Platz zwei hat die Jury gleich zwei Mal vergeben. Zum einen an Alica Bähr, die beim Jugendkulturpreis bereits öfter zu überzeugen wusste. Auch heuer liefert sie eine politisch motiviertes, technisch beeindruckendes Gemälde. Es zeigt einen Düsenflieger vor einem romantischen Sonnenuntergang, ein bedrückendes Thema wird also konterkariert von einer schönen Optik. Dazu stellt die 17-Jährige ein Poem des palästinensischen Dichters Marwan Makhoul: "Damit ich Gedichte schreiben kann, die nicht politisch sind, muss ich den Vögeln zuhören, und um die Vögel zu hören, müssen die Kampfflugzeuge schweigen."

Kampfjet vor Sonnenuntergang: Laut Alica Bähr muss Kunst politisch sein, solange es Unrecht gibt auf der Welt. (Foto: Peter Hinz-Rosin)

Nicht weniger engagiert ist der Beitrag von Marla Hantschel, ebenfalls 17 Jahre alt und mit dem zweiten Platz ausgezeichnet. Sie hat einen Poetry-Slam eingereicht, beziehungsweise ein fesselndes Video davon. Leise und flehentlich fängt die Künstlerin an zu klagen über all den Hass in der Welt, nur um dann, immer lauter werdend, ihr Publikum einzuschwören auf Zusammenhalt und Frieden.
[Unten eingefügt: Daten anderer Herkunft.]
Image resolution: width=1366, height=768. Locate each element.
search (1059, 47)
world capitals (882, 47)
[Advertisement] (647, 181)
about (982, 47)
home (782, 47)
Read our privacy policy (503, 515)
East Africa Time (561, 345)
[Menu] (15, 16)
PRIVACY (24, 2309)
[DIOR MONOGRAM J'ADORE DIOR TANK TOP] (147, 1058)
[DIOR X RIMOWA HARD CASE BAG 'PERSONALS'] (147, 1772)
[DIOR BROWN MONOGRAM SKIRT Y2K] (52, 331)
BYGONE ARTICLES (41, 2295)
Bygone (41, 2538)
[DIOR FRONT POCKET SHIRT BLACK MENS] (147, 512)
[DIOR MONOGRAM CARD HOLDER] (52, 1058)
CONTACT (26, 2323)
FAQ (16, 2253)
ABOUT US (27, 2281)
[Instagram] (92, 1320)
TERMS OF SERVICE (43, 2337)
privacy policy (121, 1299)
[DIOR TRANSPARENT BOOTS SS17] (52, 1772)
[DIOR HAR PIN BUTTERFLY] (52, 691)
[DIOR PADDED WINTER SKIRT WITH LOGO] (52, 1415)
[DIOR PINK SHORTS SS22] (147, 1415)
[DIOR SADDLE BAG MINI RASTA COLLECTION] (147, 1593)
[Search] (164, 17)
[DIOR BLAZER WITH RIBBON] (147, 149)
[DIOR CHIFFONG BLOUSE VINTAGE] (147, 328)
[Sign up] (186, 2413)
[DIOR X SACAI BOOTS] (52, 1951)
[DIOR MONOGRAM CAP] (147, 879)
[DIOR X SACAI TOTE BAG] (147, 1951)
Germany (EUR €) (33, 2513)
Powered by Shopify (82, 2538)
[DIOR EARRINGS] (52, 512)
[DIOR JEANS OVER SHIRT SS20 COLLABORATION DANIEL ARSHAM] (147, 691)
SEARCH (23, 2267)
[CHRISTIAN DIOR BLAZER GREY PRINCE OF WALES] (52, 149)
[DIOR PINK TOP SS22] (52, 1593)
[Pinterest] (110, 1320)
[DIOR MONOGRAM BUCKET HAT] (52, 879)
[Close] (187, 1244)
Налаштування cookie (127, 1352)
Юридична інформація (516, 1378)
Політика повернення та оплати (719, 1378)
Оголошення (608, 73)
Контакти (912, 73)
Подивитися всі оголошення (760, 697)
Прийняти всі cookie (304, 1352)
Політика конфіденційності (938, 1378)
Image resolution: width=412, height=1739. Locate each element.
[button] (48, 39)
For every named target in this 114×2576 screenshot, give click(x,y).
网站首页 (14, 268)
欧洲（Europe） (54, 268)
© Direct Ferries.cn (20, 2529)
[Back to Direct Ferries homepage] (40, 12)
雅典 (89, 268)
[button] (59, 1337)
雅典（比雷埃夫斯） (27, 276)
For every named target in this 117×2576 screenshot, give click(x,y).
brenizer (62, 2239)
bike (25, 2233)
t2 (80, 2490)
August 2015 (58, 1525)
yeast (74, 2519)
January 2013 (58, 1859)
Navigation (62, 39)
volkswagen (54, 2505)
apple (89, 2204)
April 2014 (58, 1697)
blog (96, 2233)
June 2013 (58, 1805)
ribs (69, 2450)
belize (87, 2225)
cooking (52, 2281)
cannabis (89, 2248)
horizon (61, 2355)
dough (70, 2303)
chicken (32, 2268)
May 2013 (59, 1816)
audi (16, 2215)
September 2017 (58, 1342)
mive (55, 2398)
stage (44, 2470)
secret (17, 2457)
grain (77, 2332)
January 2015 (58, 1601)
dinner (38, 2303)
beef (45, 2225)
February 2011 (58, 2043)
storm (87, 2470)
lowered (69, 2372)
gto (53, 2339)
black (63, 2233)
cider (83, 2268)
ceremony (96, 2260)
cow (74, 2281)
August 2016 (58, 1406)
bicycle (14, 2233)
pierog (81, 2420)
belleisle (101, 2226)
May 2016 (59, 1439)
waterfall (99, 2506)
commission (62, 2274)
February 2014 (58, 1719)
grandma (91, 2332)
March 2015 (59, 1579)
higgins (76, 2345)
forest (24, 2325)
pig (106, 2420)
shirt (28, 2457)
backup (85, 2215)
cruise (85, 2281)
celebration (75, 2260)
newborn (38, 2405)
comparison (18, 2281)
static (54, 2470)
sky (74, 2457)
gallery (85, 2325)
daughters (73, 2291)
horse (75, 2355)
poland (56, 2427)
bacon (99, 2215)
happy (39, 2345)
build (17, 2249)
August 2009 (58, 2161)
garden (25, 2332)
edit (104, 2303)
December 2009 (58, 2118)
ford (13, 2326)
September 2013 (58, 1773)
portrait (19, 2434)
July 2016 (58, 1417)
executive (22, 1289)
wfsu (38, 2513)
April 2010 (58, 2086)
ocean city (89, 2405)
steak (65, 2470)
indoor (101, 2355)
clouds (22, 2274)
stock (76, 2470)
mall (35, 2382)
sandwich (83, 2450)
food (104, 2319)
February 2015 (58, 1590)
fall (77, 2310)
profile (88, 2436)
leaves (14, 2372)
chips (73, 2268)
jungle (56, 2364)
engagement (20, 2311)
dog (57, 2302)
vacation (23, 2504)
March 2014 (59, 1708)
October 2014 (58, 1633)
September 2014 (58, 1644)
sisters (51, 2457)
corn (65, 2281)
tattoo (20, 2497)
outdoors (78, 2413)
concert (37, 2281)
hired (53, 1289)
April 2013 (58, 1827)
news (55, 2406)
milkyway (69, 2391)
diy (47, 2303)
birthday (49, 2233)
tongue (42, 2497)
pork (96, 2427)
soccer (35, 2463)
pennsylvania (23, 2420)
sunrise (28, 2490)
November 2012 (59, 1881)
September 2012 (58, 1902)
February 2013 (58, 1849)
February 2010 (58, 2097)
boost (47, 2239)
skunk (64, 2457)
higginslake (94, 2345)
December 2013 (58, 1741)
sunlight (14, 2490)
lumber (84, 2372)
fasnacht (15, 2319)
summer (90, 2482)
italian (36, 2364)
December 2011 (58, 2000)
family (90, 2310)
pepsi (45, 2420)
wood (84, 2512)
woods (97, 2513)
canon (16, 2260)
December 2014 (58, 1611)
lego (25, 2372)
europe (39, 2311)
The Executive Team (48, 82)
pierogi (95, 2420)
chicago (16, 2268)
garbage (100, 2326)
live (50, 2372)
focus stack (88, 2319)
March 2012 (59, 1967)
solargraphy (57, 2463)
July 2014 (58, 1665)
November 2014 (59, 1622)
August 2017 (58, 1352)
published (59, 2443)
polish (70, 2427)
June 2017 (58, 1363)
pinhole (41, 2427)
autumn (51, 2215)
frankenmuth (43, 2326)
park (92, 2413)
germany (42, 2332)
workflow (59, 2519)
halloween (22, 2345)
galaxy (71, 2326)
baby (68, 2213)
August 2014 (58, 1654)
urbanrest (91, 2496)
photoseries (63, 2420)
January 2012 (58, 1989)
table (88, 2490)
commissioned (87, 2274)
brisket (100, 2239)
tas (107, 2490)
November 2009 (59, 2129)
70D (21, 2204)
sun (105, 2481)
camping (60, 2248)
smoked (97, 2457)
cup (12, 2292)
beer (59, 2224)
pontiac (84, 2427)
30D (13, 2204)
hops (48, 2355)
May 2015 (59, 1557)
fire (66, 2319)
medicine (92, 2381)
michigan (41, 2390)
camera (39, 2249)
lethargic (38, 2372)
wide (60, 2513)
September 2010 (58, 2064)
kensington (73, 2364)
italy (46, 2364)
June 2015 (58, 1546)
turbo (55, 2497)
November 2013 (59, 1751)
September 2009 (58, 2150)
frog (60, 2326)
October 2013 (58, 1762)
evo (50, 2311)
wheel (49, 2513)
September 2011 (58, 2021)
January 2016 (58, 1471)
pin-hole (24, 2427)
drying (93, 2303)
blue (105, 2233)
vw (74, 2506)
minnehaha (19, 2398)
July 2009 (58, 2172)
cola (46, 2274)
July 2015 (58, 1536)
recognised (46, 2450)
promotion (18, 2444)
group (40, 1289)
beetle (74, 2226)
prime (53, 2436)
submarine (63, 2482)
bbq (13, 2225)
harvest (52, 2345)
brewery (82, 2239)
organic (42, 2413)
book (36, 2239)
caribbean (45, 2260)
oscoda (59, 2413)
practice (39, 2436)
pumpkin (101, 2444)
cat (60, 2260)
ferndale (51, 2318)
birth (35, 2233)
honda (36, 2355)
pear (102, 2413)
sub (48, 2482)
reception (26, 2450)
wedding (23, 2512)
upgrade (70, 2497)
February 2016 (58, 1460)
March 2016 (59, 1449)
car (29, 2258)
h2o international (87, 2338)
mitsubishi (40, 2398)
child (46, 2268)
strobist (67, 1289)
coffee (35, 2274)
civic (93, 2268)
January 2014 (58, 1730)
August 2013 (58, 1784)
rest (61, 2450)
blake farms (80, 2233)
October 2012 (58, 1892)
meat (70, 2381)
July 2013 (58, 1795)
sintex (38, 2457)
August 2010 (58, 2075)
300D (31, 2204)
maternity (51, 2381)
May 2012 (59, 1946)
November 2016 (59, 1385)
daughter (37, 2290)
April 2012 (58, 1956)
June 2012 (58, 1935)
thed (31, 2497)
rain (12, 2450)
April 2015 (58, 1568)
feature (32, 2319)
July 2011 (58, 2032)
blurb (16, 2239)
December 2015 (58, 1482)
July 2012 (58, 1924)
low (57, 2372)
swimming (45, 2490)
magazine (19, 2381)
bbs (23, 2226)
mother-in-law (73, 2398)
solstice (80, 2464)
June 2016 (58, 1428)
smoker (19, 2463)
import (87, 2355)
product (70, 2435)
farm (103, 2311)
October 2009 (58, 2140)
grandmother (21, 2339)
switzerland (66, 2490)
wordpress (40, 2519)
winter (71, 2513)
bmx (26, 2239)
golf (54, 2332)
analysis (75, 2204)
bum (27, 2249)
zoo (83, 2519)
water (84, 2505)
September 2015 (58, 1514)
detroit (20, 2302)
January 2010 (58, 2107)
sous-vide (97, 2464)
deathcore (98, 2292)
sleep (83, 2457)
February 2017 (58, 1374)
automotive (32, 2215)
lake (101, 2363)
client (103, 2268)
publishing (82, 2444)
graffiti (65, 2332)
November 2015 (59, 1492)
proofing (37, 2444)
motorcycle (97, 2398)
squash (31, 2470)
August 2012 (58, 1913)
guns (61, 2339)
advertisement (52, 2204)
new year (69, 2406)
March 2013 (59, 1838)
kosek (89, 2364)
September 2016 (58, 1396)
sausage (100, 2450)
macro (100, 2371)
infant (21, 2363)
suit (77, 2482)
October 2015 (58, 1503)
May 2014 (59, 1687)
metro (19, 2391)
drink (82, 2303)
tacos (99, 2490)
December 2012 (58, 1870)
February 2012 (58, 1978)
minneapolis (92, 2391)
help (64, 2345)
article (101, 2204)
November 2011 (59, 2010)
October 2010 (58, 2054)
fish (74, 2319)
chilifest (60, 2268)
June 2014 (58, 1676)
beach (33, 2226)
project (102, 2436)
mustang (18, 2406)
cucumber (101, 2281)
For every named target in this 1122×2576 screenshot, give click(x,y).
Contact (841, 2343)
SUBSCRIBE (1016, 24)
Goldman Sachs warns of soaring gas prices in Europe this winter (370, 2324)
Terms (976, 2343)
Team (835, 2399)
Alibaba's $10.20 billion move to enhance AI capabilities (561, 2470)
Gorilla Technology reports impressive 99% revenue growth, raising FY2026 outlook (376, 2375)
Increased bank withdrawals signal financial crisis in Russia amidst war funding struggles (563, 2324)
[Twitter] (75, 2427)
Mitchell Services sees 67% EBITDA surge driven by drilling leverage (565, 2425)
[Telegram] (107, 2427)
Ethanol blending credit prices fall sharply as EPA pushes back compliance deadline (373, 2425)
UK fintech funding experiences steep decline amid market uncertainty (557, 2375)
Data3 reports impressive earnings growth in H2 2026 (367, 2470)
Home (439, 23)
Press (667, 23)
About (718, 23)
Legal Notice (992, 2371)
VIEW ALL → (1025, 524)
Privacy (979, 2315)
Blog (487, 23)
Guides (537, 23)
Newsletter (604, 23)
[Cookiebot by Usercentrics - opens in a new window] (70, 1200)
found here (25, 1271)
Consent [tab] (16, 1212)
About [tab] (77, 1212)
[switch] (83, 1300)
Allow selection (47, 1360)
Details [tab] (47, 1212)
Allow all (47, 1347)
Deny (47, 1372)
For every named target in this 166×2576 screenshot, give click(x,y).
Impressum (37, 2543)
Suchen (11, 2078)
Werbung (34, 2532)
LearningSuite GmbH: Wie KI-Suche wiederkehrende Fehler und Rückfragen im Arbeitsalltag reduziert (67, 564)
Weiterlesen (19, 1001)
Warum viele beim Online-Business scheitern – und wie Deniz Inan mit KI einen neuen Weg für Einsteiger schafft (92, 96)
Eher humorvoll kommt dagegen das farbenfrohe Gemälde von Lena Medve auf Platz vier daher: Die 18-Jährige zeigt zwei Tiger beim Partymachen. Die Augen wie beim Lachen zusammengekniffen, halten die beiden Raubkatzen jeweils einen Cocktail in den Pfoten, wobei ihre gewaltigen Reißzähne in absurdem Kontrast zu den zarten Gläsern stehen. Eine "Collage mit schreiender Malerei" hat Aleksandra Bichler den fünften Platz beschert. In der Mitte hat die 16-Jährige einen schreienden, nackten Menschen, seine Hände fassen an den Kopf. Das Porträt ist schön gestaltet und korrespondiert farblich gut mit dem Hintergrund - in dem ansonsten ein schwer zu entschlüsselndes Chaos herrscht. Vermutlich soll es jene Gedanken und Eindrücke darstellen, die den Protagonisten des Bildes quälen. Ein lautes, undurchdringliches Rauschen.